“Poison in every puff.” “Cigarettes cause impotence.” “Tobacco smoke
harms children.”
Those are the warnings that smokers in Canada will soon find
on every single cigarette they light, as the country sets into motion a plan
requiring tobacco companies to print health warnings directly onto cigarette
filters.
اضافة اعلان
The labels will appear in English and French, Canada’s
official languages, and are intended to blunt the allure of smoking among young
people, adults looking to quit and those addicted to nicotine, the government
said Wednesday.
A global reader in targeting tobacco
Canada is a global leader in targeting tobacco use through
health hazard labels. Graphic illustrations of some of the health outcomes of
smoking, such as images of cancerous tumors or decaying teeth, have appeared on
cigarette boxes in Canada since 2001, when it became the first country to
feature depictions of serious smoking-related illnesses on packaging.

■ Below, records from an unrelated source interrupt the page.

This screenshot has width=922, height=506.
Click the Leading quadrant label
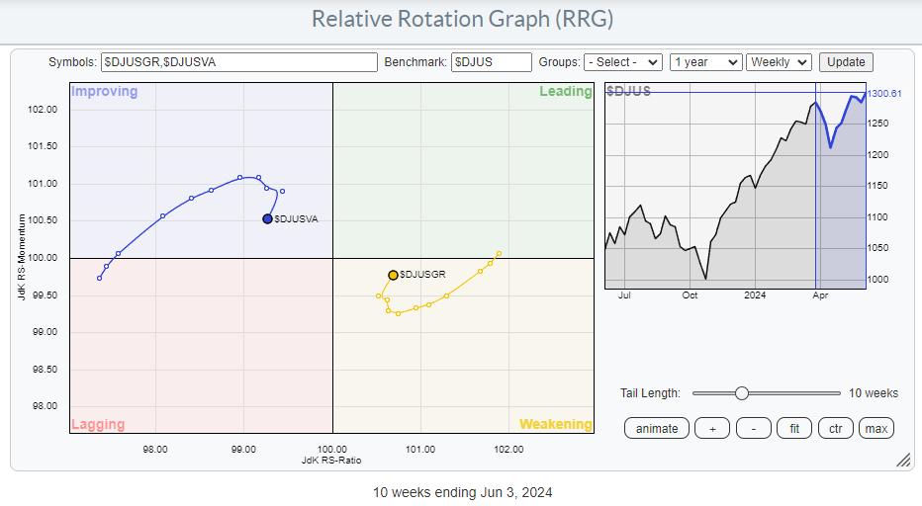point(565,92)

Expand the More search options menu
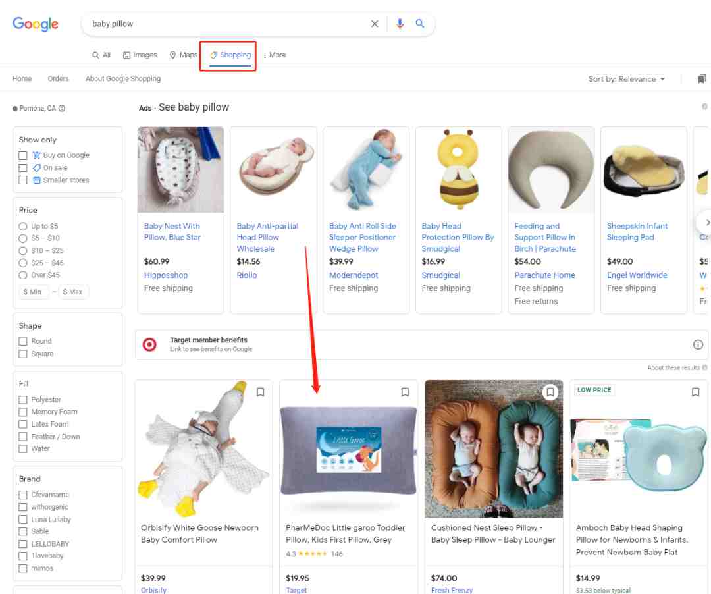click(x=274, y=55)
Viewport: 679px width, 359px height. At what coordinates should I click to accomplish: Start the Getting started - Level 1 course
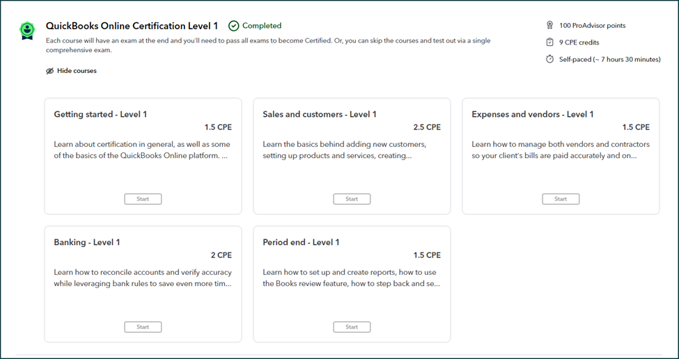[143, 199]
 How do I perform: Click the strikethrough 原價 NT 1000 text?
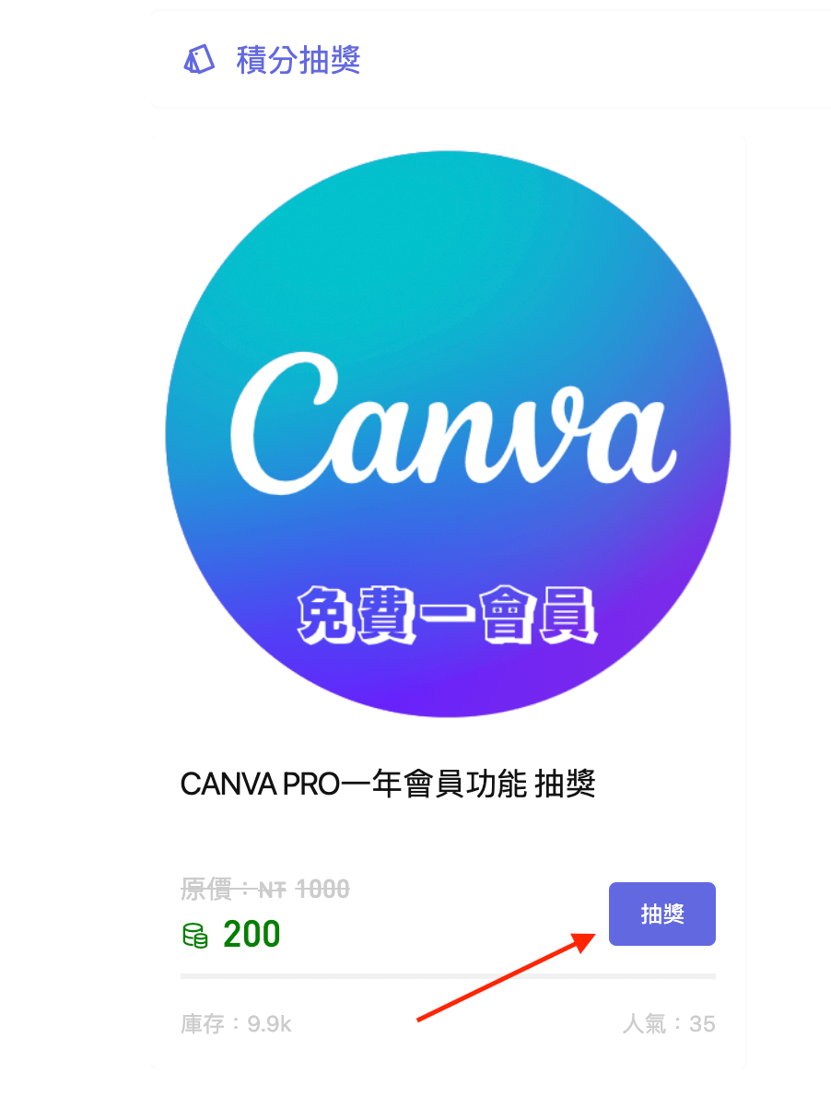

It was also the first country to ban smoking on its domestic
flights, followed by international flights on Canadian airlines in 1994.
Smoking is on the decline in Canada, and the country’s
health services aim to reduce it even further. Currently, 10.2 percent of
people older than 15 smoke cigarettes, and the government’s goal is to reduce
that to less than 5 percent by 2035.
Within the next year, smokers will begin to see the new
labels printed on their individual cigarettes, as well as an updated warning
label on cigarette boxes.
“We are taking action by being the first country in the
world to label individual cigarettes with health warning messages,” Carolyn
Bennett, Canada’s minister of mental health and addictions, said in a statement.
“This bold step will make health warning messages virtually unavoidable, and
together with updated graphic images displayed on the package, will provide a
real and startling reminder of the health consequences of smoking.”
Research suggests these types of labels can be helpful. One
study published in 2006 of 9,000 adult smokers in Canada, the United States,
the United Kingdom and Australia found that people who noticed the warnings had
greater awareness of specific health risks associated with smoking. A
meta-analysis published in 2015 that analyzed data from several studies found
that warning labels evoked negative attitudes toward smoking and increased
people’s intentions either to quit smoking or not start smoking; however, image
warnings were more effective than text warnings.
Pushback against labeling policies
There was once extreme pushback against labeling policies
decades ago, but some tobacco companies, at least publicly, are endorsing the
new move. Rothmans, Benson & Hedges, the Canadian subsidiary of tobacco
company Philip Morris International, said it supported Canada’s directive when
the government announced its plans for the new regulations in June last year.
Under the expanded labeling, people who smoke one pack per
day would see anti-smoking messages at least 7,300 times annually and even more
when accounting for each puff, said Geoffrey Fong, a psychology professor at
the University of Waterloo, in Ontario, and principal investigator at the
International Tobacco Control Policy Evaluation Project.
“There are no public health messages or messages of any kind
that have that type of exposure,” Fong said. “There’s a lot of potential for
these dissuasive warning labels, dissuasive cigarettes, to be impactful.”
Estimates on the number of smokers in the country vary, but
according to the data published in August by Canada’s census agency, there are
3.8 million daily and occasional smokers older than 12. About 48,000 Canadians
die from smoking each year, the health agency said.